WHAT YOU NEED TO DO: Of the lines in the material below, print only those from the one containing "Select the 差枚 cell showing -745" to the one containing "Enable 自动擦拭速度 checkbox", ends included, exactly as written and without pictures.

SUPPLIED MATERIAL:
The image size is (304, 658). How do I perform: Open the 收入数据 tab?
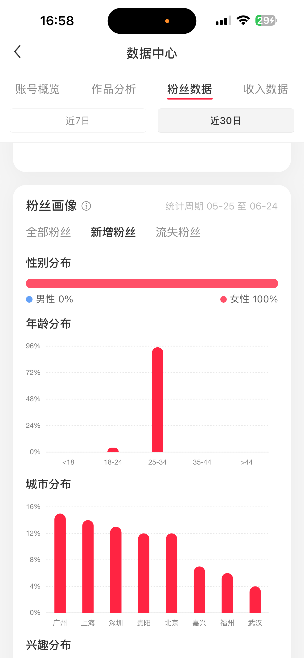click(x=266, y=89)
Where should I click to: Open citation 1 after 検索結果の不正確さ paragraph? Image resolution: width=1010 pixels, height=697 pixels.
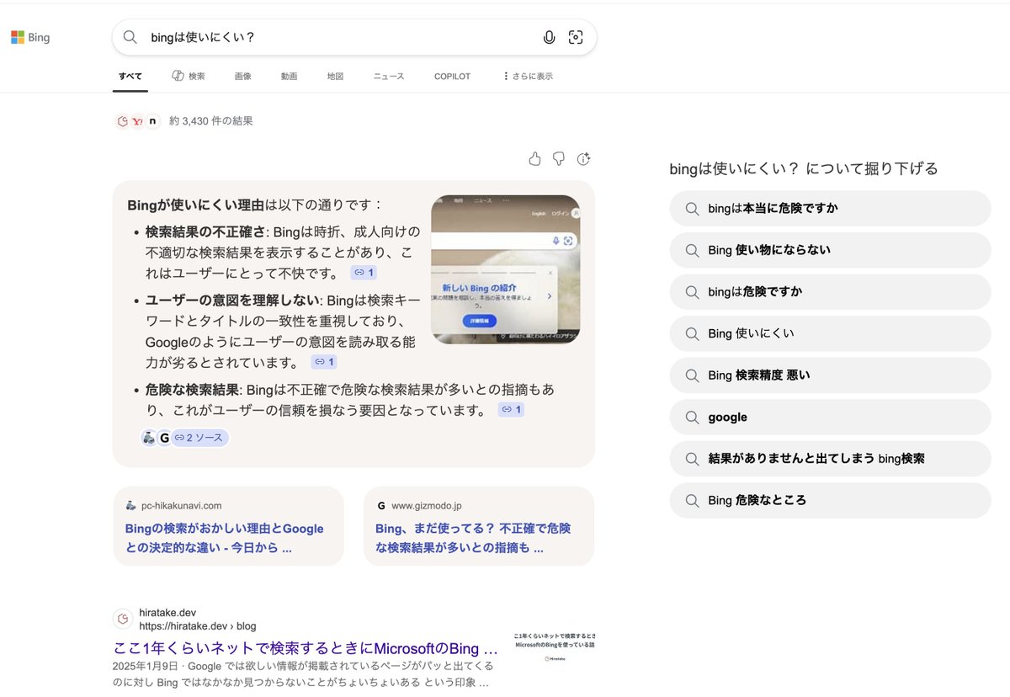[x=364, y=273]
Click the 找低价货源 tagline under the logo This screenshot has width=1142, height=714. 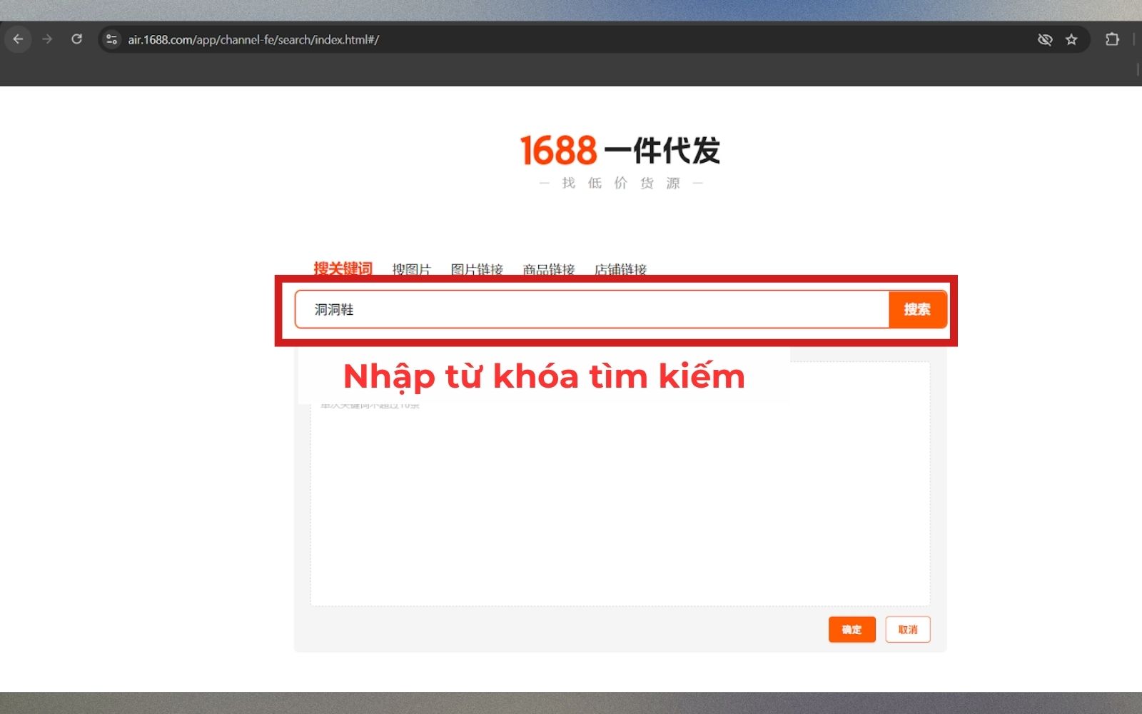tap(620, 183)

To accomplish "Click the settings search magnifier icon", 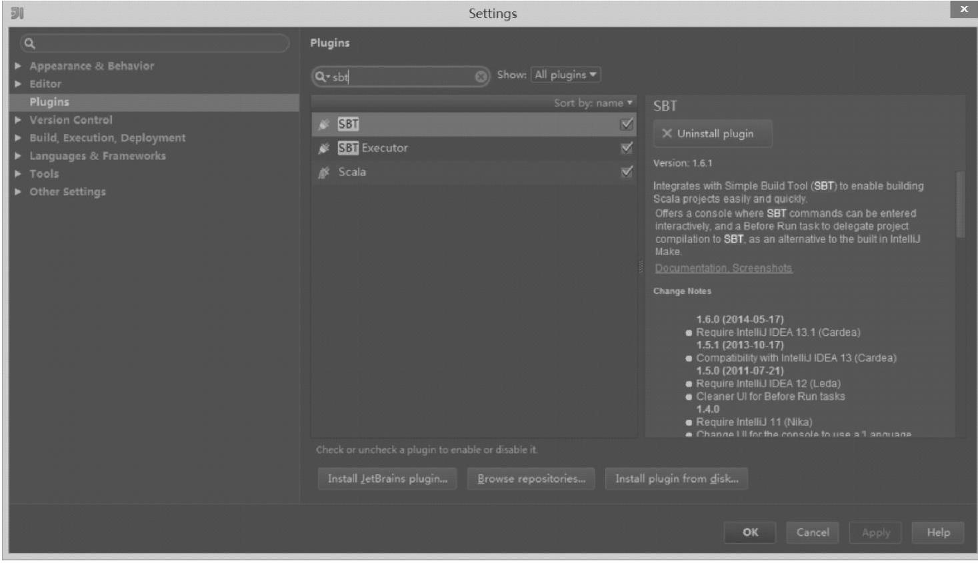I will tap(29, 44).
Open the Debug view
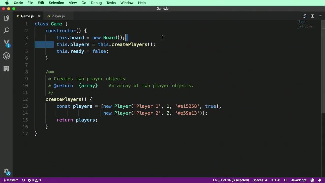The height and width of the screenshot is (183, 325). tap(6, 56)
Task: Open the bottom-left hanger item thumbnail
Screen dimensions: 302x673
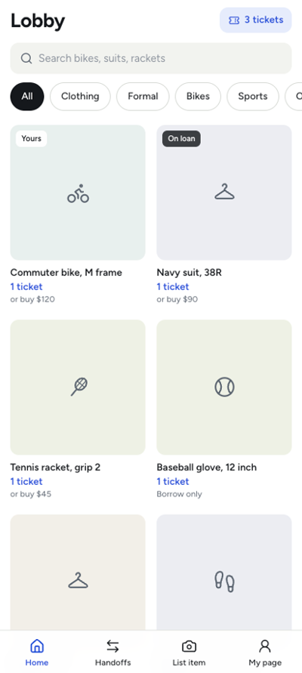Action: (78, 572)
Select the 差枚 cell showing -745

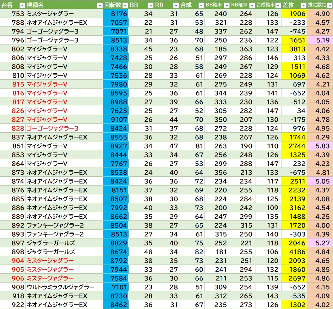pos(294,31)
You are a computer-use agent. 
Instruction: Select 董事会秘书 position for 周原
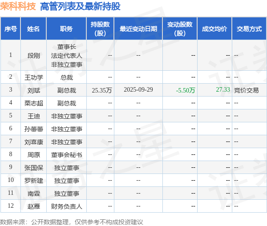point(67,155)
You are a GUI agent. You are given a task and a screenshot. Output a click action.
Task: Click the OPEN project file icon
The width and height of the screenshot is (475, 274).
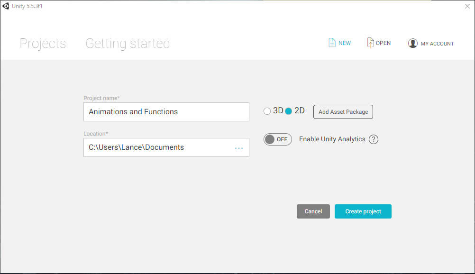click(x=370, y=43)
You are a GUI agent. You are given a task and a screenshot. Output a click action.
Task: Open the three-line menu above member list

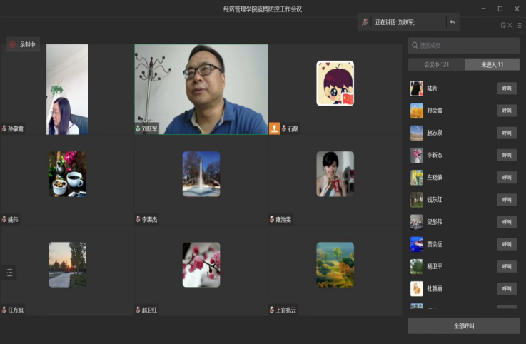point(519,25)
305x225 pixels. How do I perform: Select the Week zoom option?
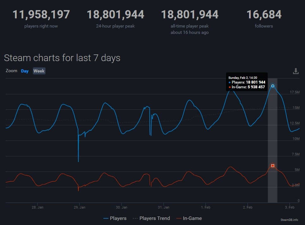coord(39,71)
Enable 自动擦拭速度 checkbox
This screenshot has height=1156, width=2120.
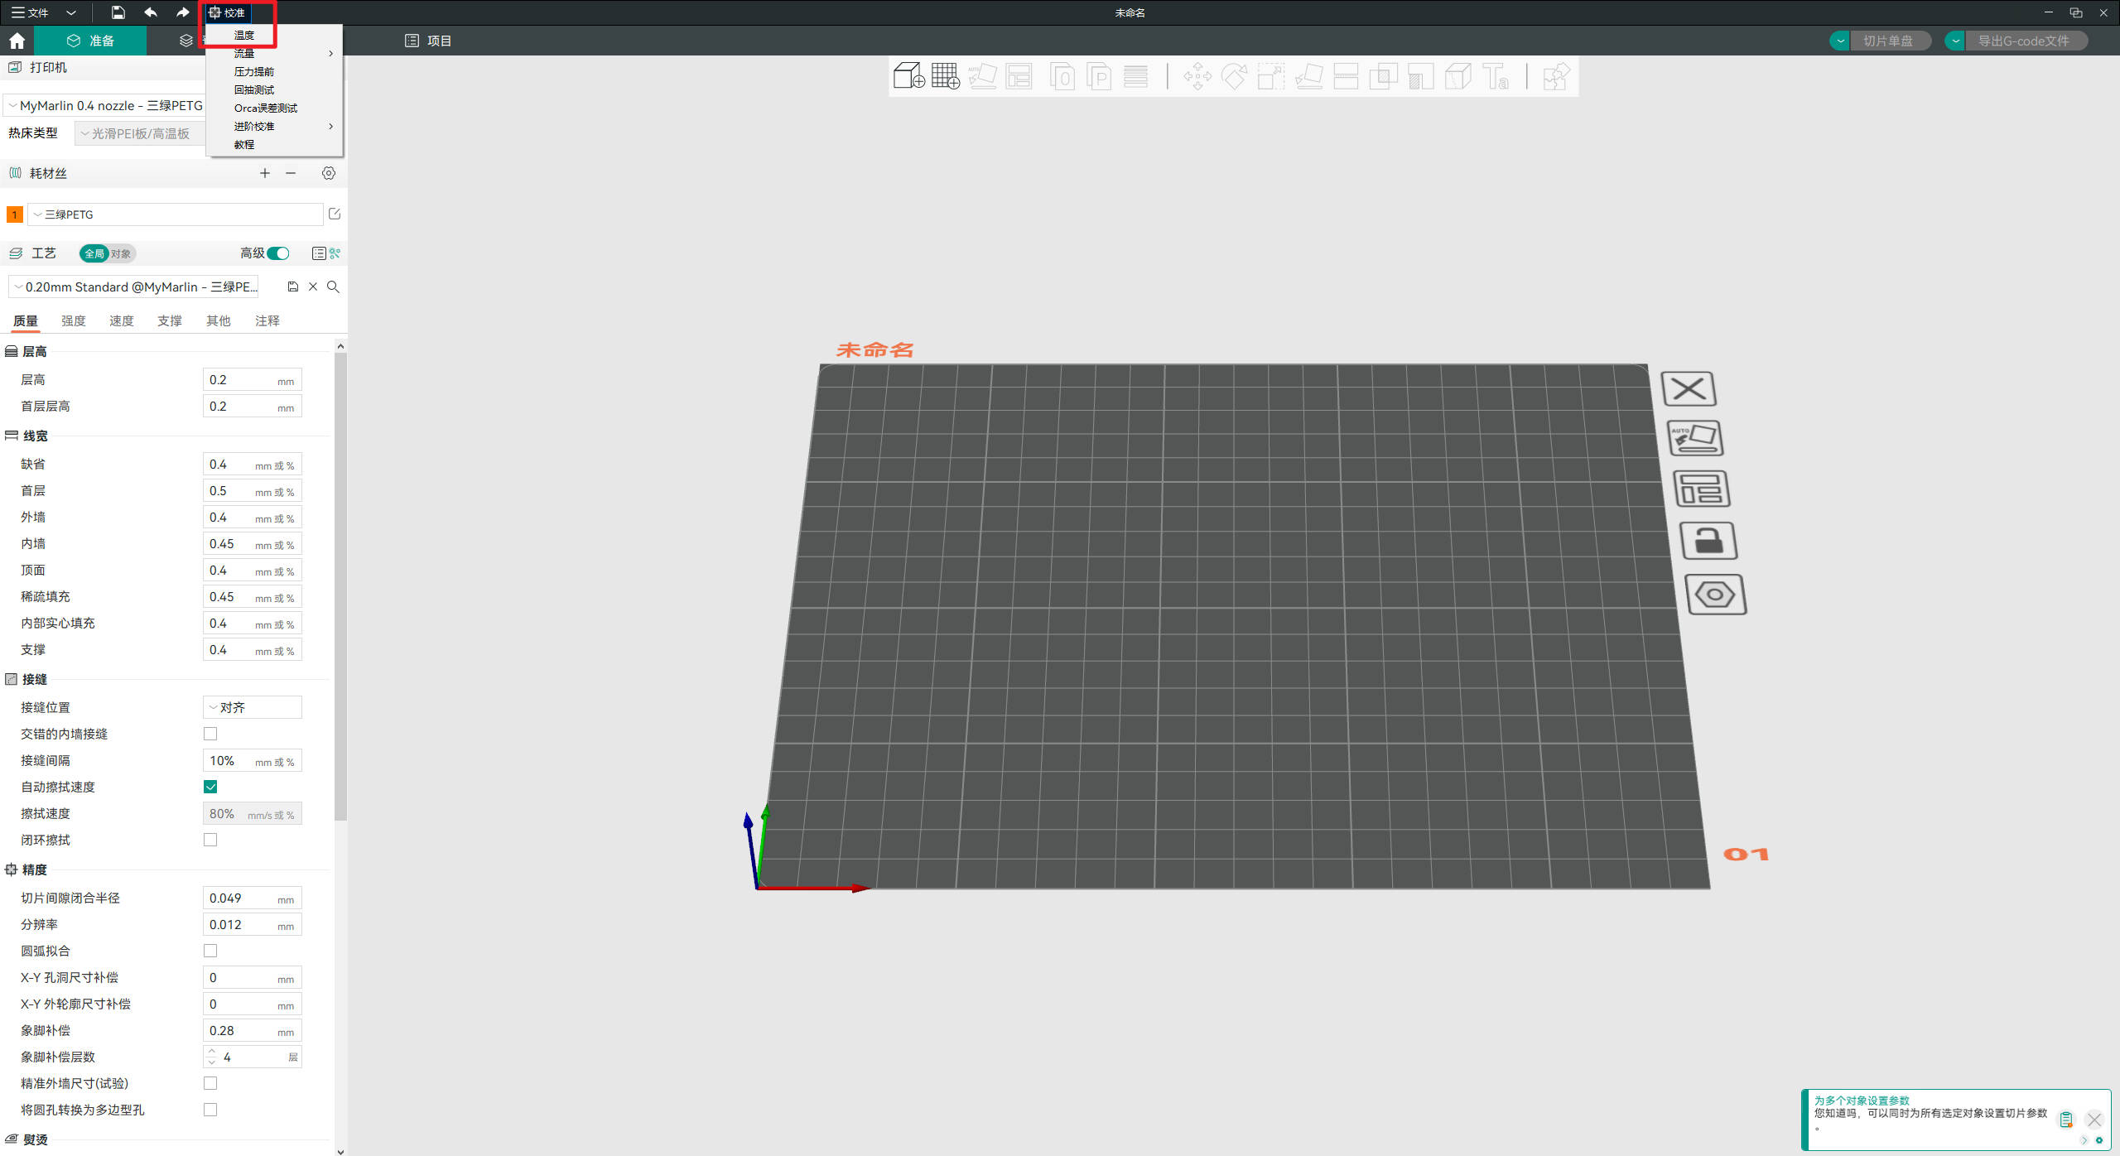tap(210, 786)
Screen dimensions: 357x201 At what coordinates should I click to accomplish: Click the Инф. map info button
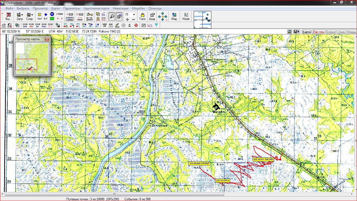coord(152,16)
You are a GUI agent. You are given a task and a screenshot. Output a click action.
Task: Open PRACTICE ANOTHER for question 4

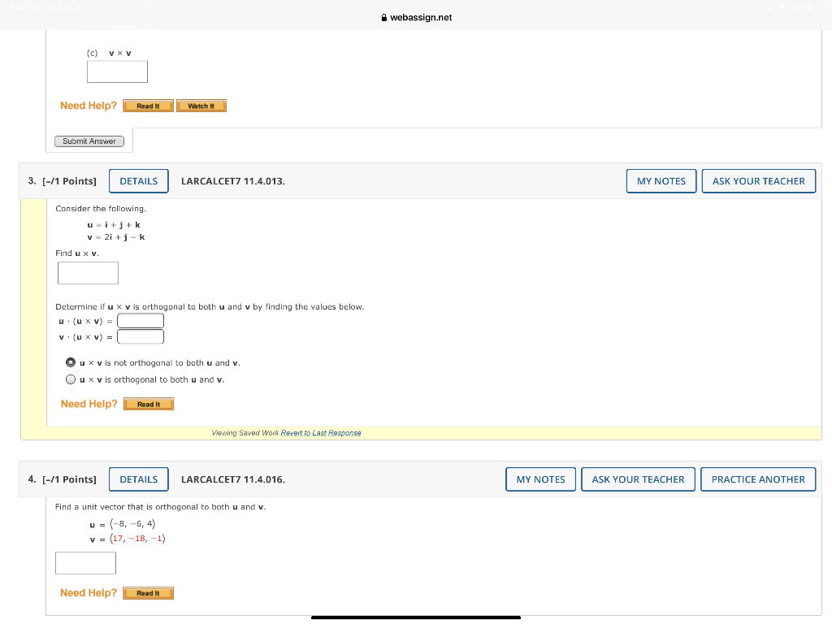757,479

FINISHED TASK:
Select the 差枚 cell showing -745

pos(294,31)
You are a computer-use agent. 
Instruction: Select 董事会秘书 position for 周原
point(67,155)
You are a GUI agent. You are given a task and a screenshot. Output a click action.
Task: Click the OPEN project file icon
The width and height of the screenshot is (475, 274).
click(x=370, y=43)
You are a GUI agent. You are given a task and a screenshot. Output a click action.
Task: Open the three-line menu above member list

point(519,25)
305x225 pixels. How do I perform: Select the Week zoom option?
coord(39,71)
Enable 自动擦拭速度 checkbox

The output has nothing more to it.